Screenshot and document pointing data
--------------------------------
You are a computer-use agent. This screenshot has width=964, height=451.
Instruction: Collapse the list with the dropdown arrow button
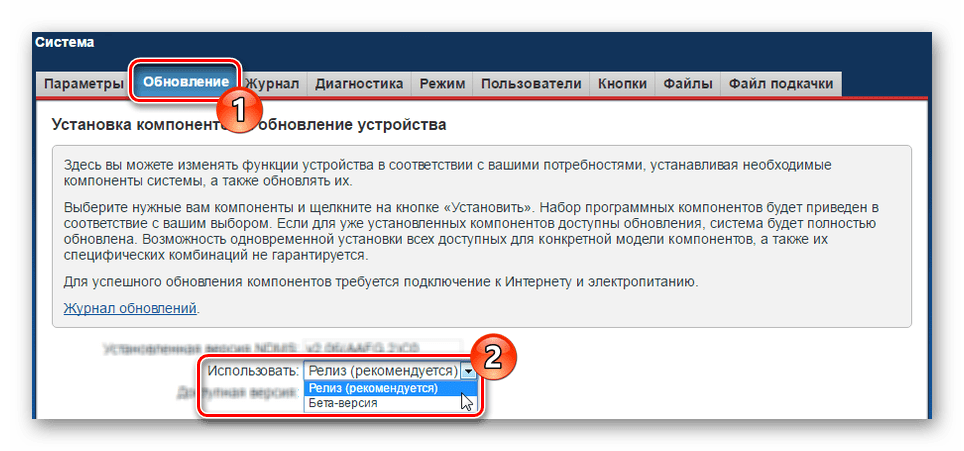point(468,370)

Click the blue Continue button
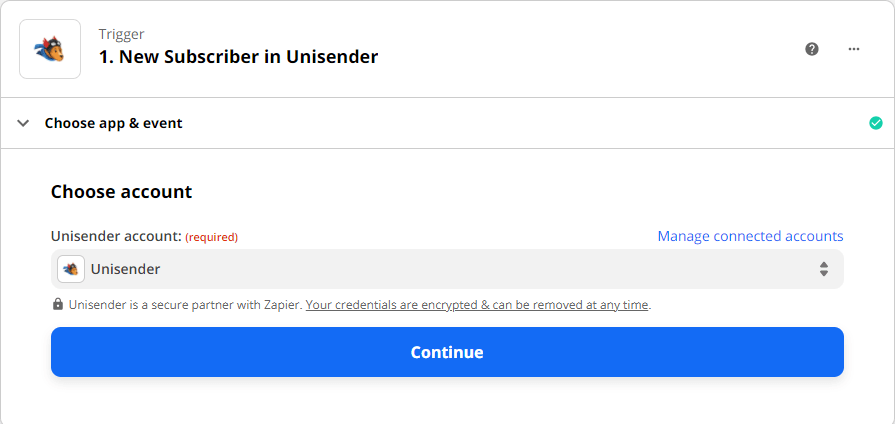tap(447, 352)
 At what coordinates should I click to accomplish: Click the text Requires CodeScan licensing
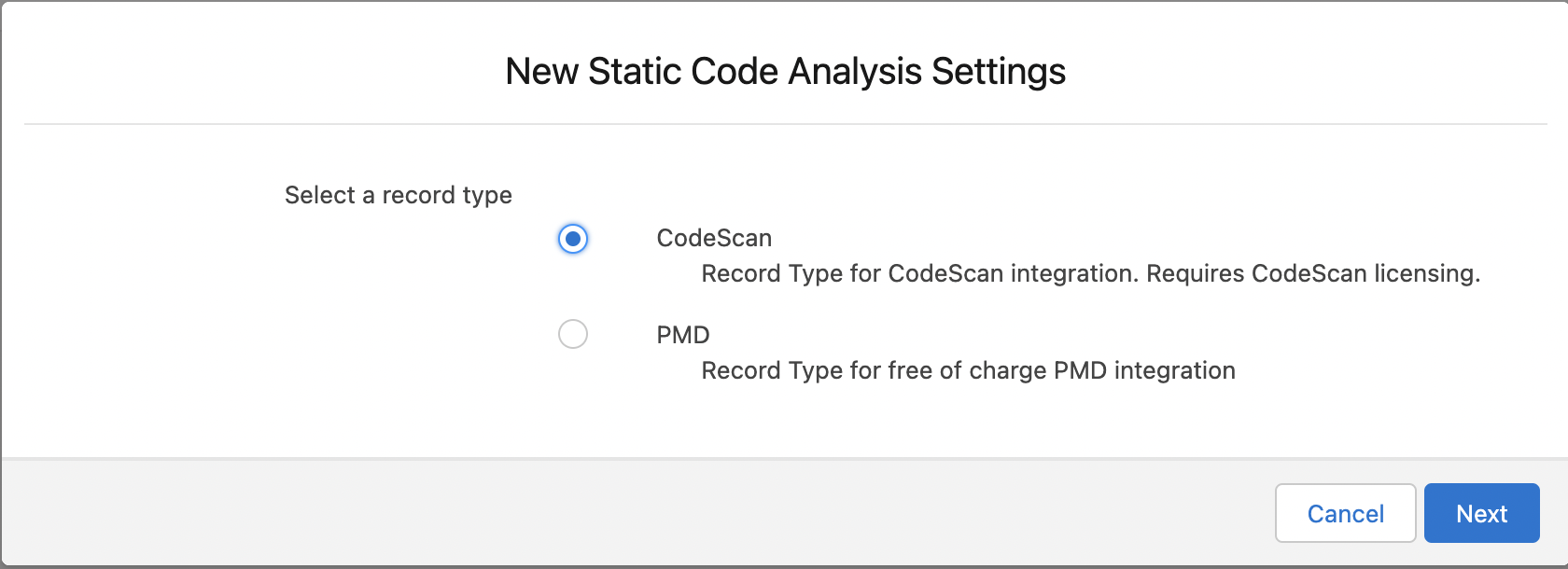point(1312,273)
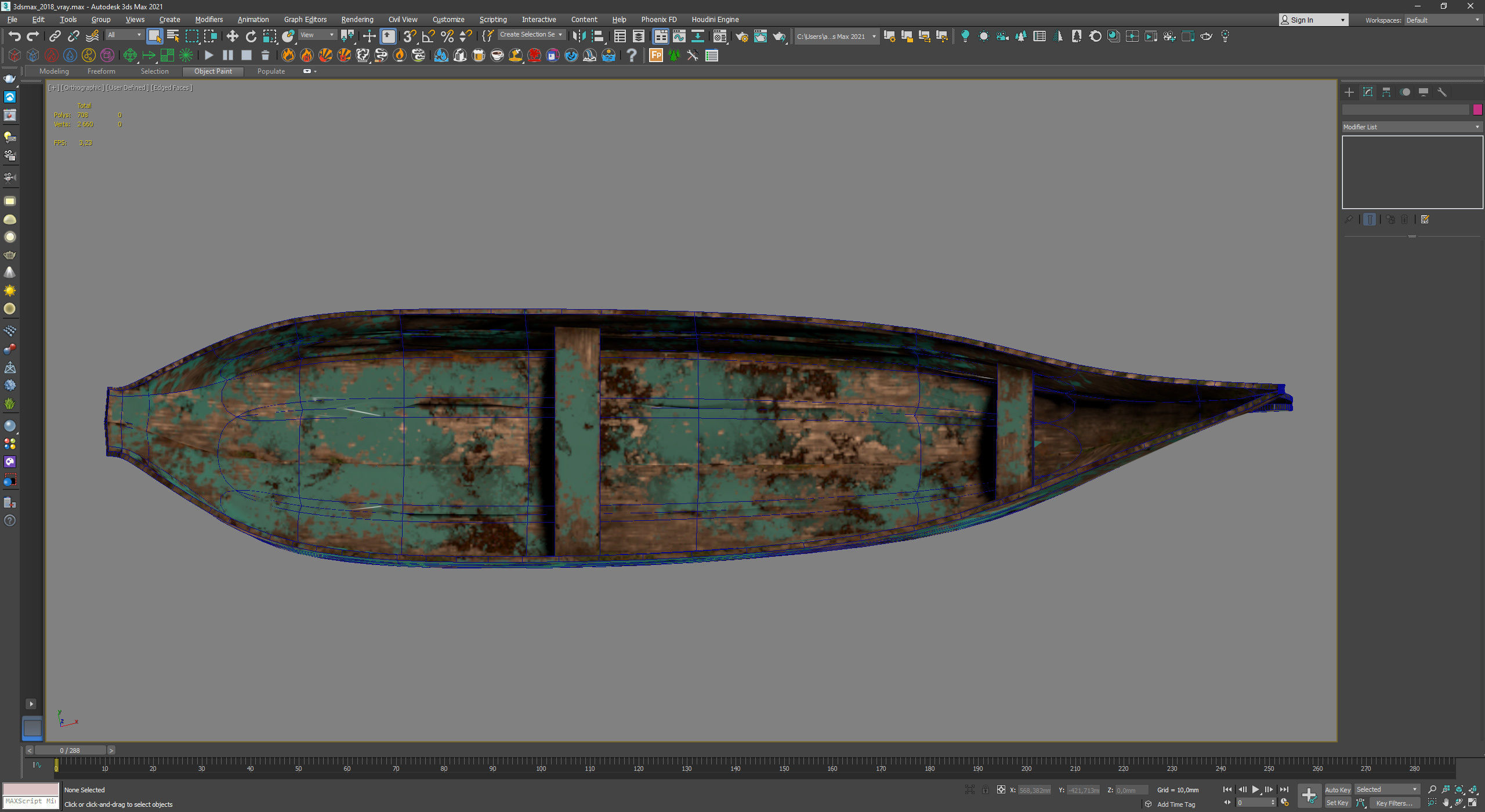1485x812 pixels.
Task: Click the pink object color swatch
Action: (x=1477, y=110)
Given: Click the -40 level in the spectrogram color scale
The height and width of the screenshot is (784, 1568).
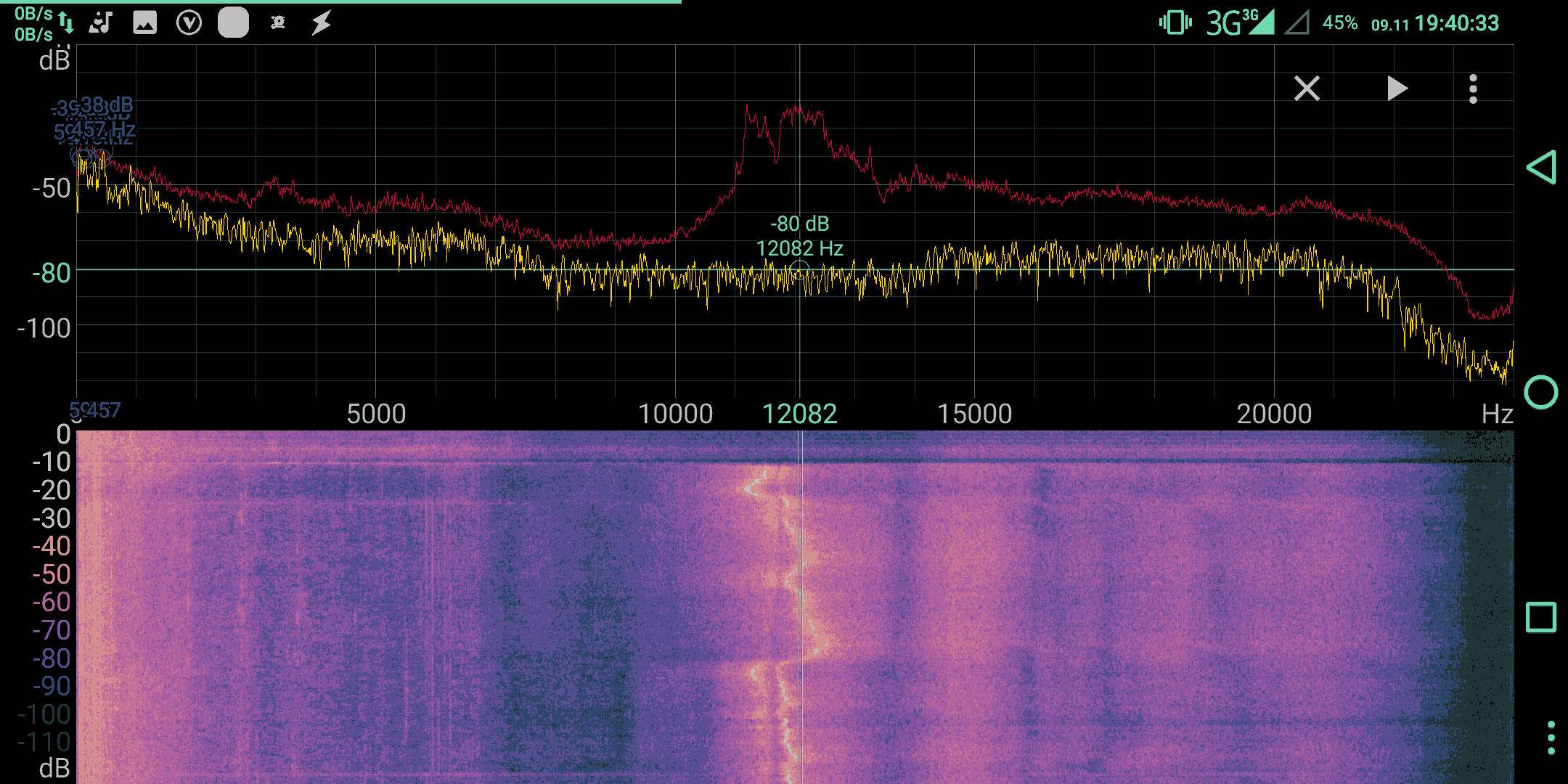Looking at the screenshot, I should click(52, 546).
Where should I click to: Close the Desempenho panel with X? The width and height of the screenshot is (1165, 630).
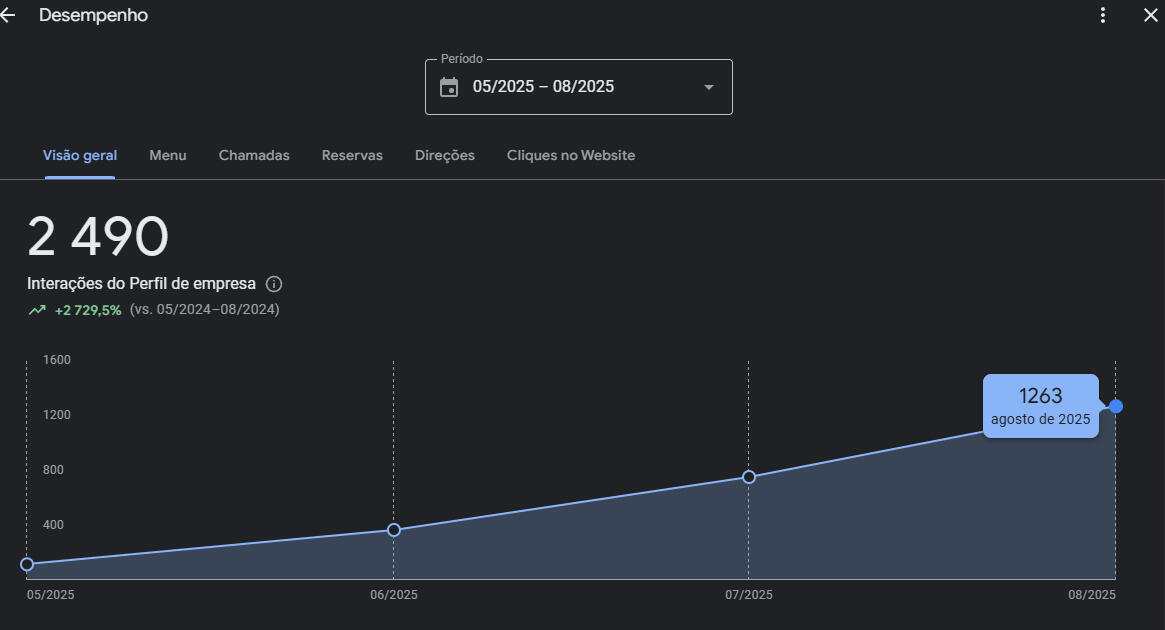[1150, 15]
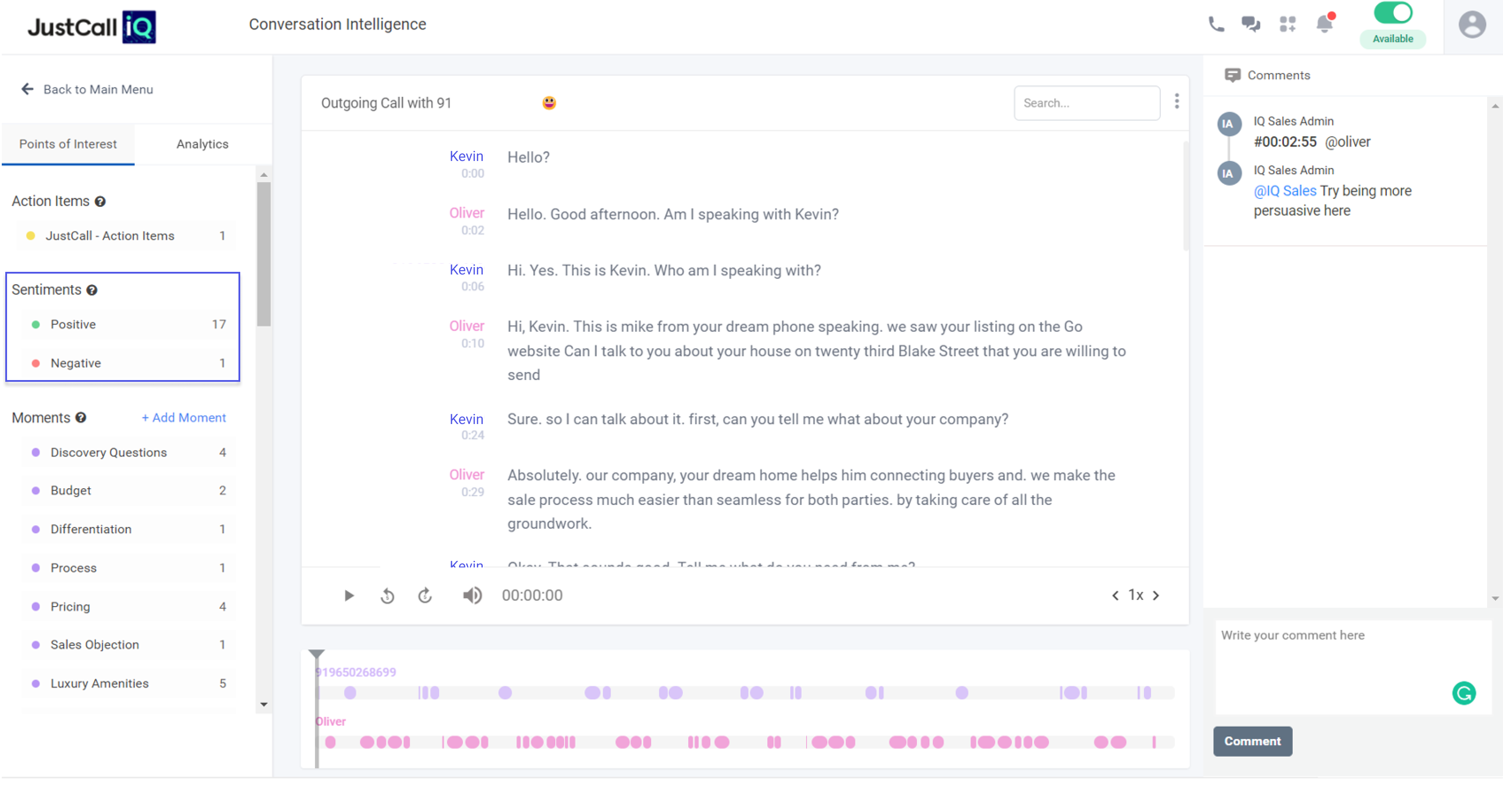This screenshot has height=812, width=1503.
Task: Click the Comment button to submit
Action: click(x=1252, y=741)
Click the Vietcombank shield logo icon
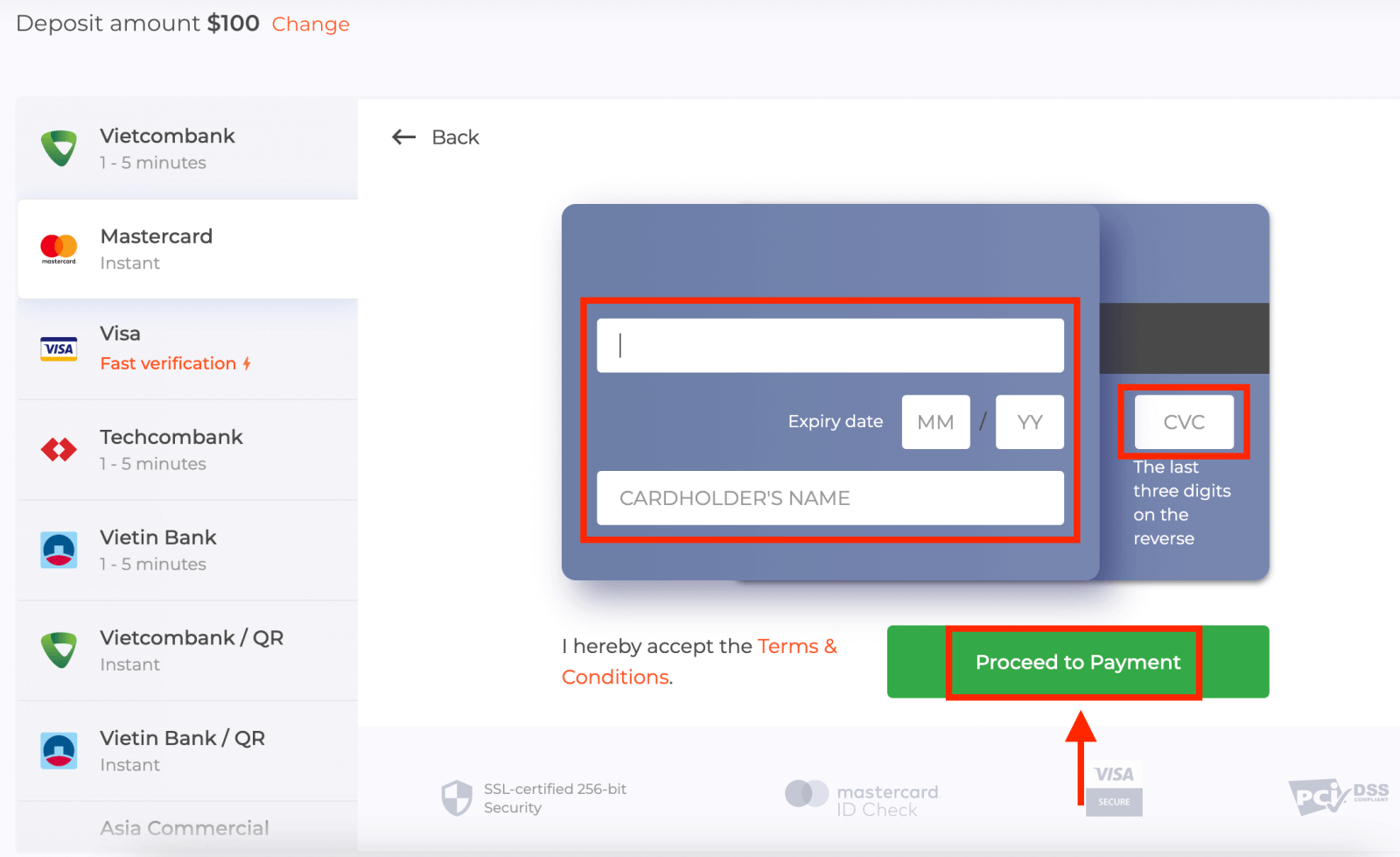Viewport: 1400px width, 857px height. click(x=60, y=148)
--------------------------------
What you will do >>
Starting at the beginning of the listing and going through the line with "Action: click(x=1252, y=741)", reproduce those lines with "Continue" switched to "Next" and everything else unchanged. Leave out the pictures.

Written reply >>
You are a computer-use agent. This screenshot has width=964, height=451.
Instruction: Collapse the list with the dropdown arrow button
point(468,370)

Click the blue Next button
tap(447, 352)
 At what coordinates should I click to accomplish: Click the text Requires CodeScan licensing
point(1312,273)
1485x812 pixels.
Task: Click the pink object color swatch
Action: (x=1477, y=110)
Given: Click the -40 level in the spectrogram color scale
The height and width of the screenshot is (784, 1568).
Looking at the screenshot, I should click(52, 546).
Where should I click to: Close the Desempenho panel with X? The width and height of the screenshot is (1165, 630).
[1150, 15]
This screenshot has height=812, width=1503.
Task: Click the Comment button to submit
Action: click(x=1252, y=741)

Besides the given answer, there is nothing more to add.